**Exercise directions**
Repeat the following lines exactly and nothing else: the line containing "Demander un devis (1217, 1417)" and each line after it through the end of the listing.

**Data for processing**
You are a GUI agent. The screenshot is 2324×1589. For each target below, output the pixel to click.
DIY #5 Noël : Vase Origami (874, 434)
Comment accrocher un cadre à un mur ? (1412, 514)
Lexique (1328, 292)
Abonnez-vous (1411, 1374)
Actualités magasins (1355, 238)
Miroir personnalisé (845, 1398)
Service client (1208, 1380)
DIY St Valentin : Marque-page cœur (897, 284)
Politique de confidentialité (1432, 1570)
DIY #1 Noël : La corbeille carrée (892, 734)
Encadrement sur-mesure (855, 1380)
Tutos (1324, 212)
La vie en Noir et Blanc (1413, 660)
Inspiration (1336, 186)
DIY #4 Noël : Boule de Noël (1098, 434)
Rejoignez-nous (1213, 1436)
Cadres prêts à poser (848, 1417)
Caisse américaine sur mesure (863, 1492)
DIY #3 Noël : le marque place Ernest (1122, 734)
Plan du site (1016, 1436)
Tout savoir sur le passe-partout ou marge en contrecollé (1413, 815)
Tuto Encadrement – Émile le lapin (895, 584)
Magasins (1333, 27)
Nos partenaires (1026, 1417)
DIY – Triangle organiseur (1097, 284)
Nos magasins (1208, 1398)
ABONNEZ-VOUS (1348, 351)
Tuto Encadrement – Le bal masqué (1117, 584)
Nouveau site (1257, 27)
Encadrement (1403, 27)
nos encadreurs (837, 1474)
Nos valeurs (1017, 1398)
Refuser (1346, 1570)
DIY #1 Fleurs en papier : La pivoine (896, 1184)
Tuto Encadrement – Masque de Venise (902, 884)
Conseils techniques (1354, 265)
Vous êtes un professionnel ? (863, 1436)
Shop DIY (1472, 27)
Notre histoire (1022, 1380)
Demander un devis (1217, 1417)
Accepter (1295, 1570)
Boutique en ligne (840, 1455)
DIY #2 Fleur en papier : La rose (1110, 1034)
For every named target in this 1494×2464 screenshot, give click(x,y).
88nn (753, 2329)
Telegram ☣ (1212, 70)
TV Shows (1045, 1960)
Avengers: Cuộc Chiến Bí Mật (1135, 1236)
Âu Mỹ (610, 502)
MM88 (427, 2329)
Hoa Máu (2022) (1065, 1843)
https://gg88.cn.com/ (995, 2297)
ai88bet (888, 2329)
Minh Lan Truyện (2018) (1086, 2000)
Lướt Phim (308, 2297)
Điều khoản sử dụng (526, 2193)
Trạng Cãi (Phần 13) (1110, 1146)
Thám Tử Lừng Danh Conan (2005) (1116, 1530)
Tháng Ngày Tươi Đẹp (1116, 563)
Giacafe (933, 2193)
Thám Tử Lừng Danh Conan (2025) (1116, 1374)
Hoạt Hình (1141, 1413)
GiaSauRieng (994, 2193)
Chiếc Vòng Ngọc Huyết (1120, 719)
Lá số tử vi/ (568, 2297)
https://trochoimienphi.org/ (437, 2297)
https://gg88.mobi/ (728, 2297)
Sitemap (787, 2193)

**Response to this exercise**
Demander un devis (1217, 1417)
Accepter (1295, 1570)
Boutique en ligne (840, 1455)
DIY #2 Fleur en papier : La rose (1110, 1034)
For every named target in this 1494×2464 screenshot, give click(x,y).
88nn (753, 2329)
Telegram ☣ (1212, 70)
TV Shows (1045, 1960)
Avengers: Cuộc Chiến Bí Mật (1135, 1236)
Âu Mỹ (610, 502)
MM88 (427, 2329)
Hoa Máu (2022) (1065, 1843)
https://gg88.cn.com/ (995, 2297)
ai88bet (888, 2329)
Minh Lan Truyện (2018) (1086, 2000)
Lướt Phim (308, 2297)
Điều khoản sử dụng (526, 2193)
Trạng Cãi (Phần 13) (1110, 1146)
Thám Tử Lừng Danh Conan (2005) (1116, 1530)
Tháng Ngày Tươi Đẹp (1116, 563)
Giacafe (933, 2193)
Thám Tử Lừng Danh Conan (2025) (1116, 1374)
Hoạt Hình (1141, 1413)
GiaSauRieng (994, 2193)
Chiếc Vòng Ngọc Huyết (1120, 719)
Lá số tử vi/ (568, 2297)
https://trochoimienphi.org/ (437, 2297)
https://gg88.mobi/ (728, 2297)
Sitemap (787, 2193)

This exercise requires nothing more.